Не будет этого больше никогда.
Спрашивается: какого же Апокалипсиса еще надо, каких таких пиротехнических эффектов? Неужели не ясно, что жизнь иссякает необратимо, что она аннигилируется, обращаясь в ничто, и нет у нее никакой регенерации? Это только кажется, что она умеет зализывать и беззастенчиво заживлять свои раны, любые пробоины своего вещества, но на деле ей нечем восполнить себя, это просто тришкин кафтан. Просто ветхие заплатки беспамятства на дыры, сквозь кои, все равно выпадая, теряется память. Старческое вещество жизни, лишенное памяти, не может более возрождать свои частицы. Похоже, именно сейчас, на нас, время решило поставить the full stop.
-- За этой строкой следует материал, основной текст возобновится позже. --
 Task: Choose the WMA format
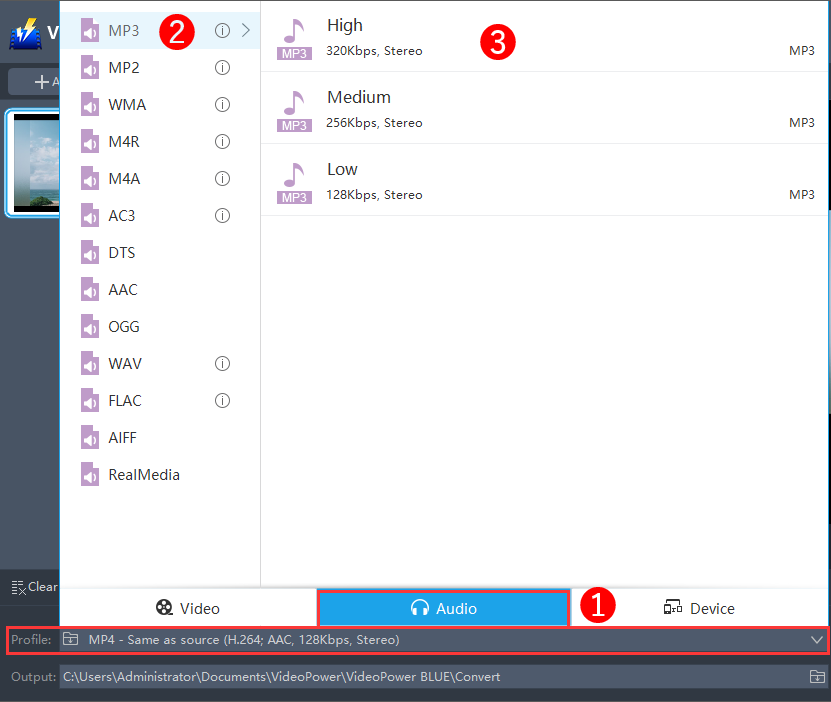(x=120, y=104)
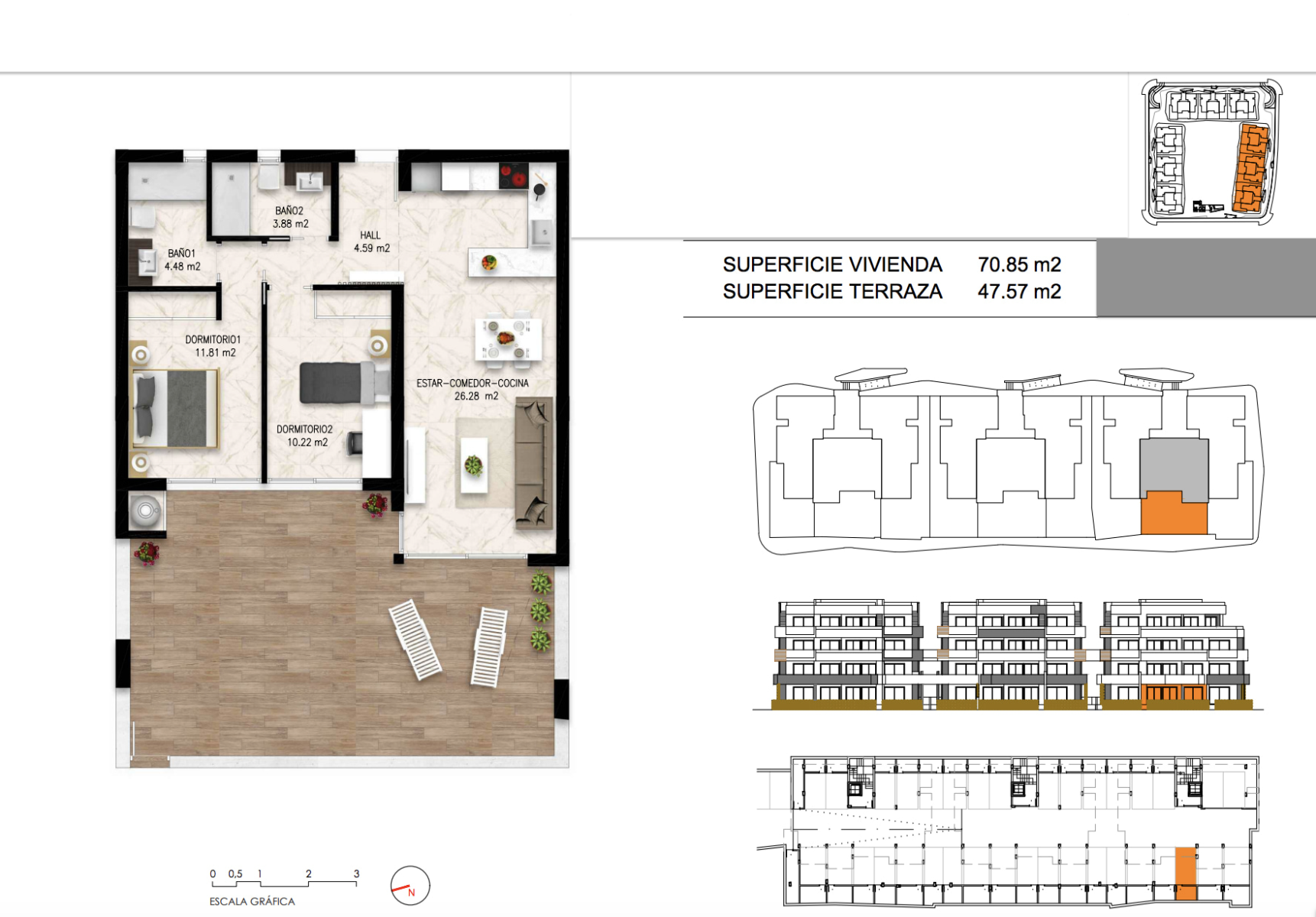Click the orange parking space in garage plan
The image size is (1316, 917).
[x=1185, y=872]
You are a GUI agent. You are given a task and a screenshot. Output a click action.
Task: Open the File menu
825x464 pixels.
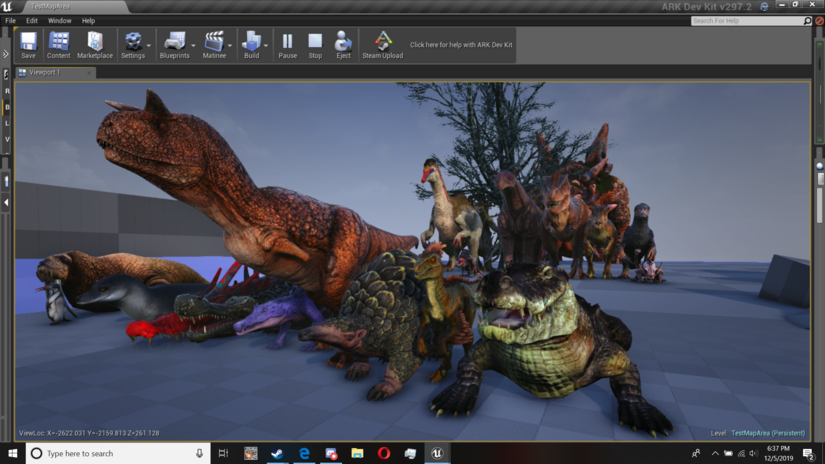tap(10, 20)
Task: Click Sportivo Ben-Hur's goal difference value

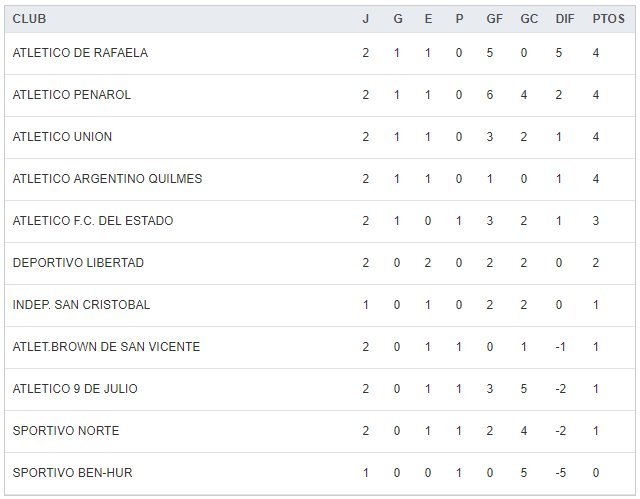Action: 560,473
Ведь возрождение жизни предполагает магически слаженное соединение мужчины с женщиной, но сокровенная точка этого таинства разрушена, а жизни негде более восстанавливать свою ткань. Мужское и женское начало человека все реже имеют возможность слияния, дистанция разрыва все нарастает. Какого же еще Апокалипсиса — с дымом, трубами и другими эстрадно-цирковыми эффектами — нам, идиотам, осталось бояться?
А может быть, это происходит так. Есть узор. Точней говоря, был задуман некий гармоничный узор, обладающий красотой рая, цельностью неба, прочностью кристаллов алмаза и единственностью того, что задумано быть абсолютным. Но этот узор так и не состоялся. Пока не состоялся. Потому что в каждой своей узловой (ключевой) точке, в кристаллизующей, жизневозрождающей точке взаимодействия между мужчиной и женщиной, он отчего-то чуть-чуть сдвинут, ровно чуть-чуть, — относительно точек идеального чертежа. Вот почему между этими жизнеродными частицами нет сладу и цепная реакция любви заблокирована в зародыше. А может, и наоборот: первично нет сладу именно между частицами, а потому и узора нет. И если это действительно так, если что-то и от наших усилий зависит, то надежда на спасение еще остается. Потому что тогда дело за малым. Просто надо, чтобы одна пара, одна-единственная пара, полагающая, что она пара любовная, приложила героические, титанические — может быть, действительно нечеловеческие по силе — и единственно человеческие по сути своей — усилия и восстановила частицу узора в своей одной, отдельно взятой точке. Пусть эта легендарная пара даже погибла бы от перегрузки в такой сверхзадаче, но узор ценой жизни в своей-то уж точке восстановила. И тогда, по закону неотвратимости согласия, в тот же миг, одномоментно, узор будет неукоснительно восстановлен во всех остальных точках.
Но это все так, мечты и звуки. Есть реальность, ее не в силах отменить даже сценарист. Несмотря на тысячу диаметральных на эту реальность взглядов, несмотря на бездну возможностей оператора, тот, кто танцует сейчас на дискотеке в Long Beach, никогда не будет выглядеть, скажем, как бравый гусар Денисов на московском балу у Иогеля, то есть не полетит он в мазурке, прищелкивая шпорами, падая на колена и бережно обводя вокруг себя свою нежную даму, — ну, этого и не ждет от него никто, но ужас-то в том, что ему неведомы даже и те, общепонятные, казалось, интенции, что заставляли, к примеру, любого доисторического (жившего еще десять лет назад) юношу, сопя и потея, топтаться в темном углу под шлягер, идущий в разряде «медленный танец», тиская и целуя взасос застенчивую свою подружку.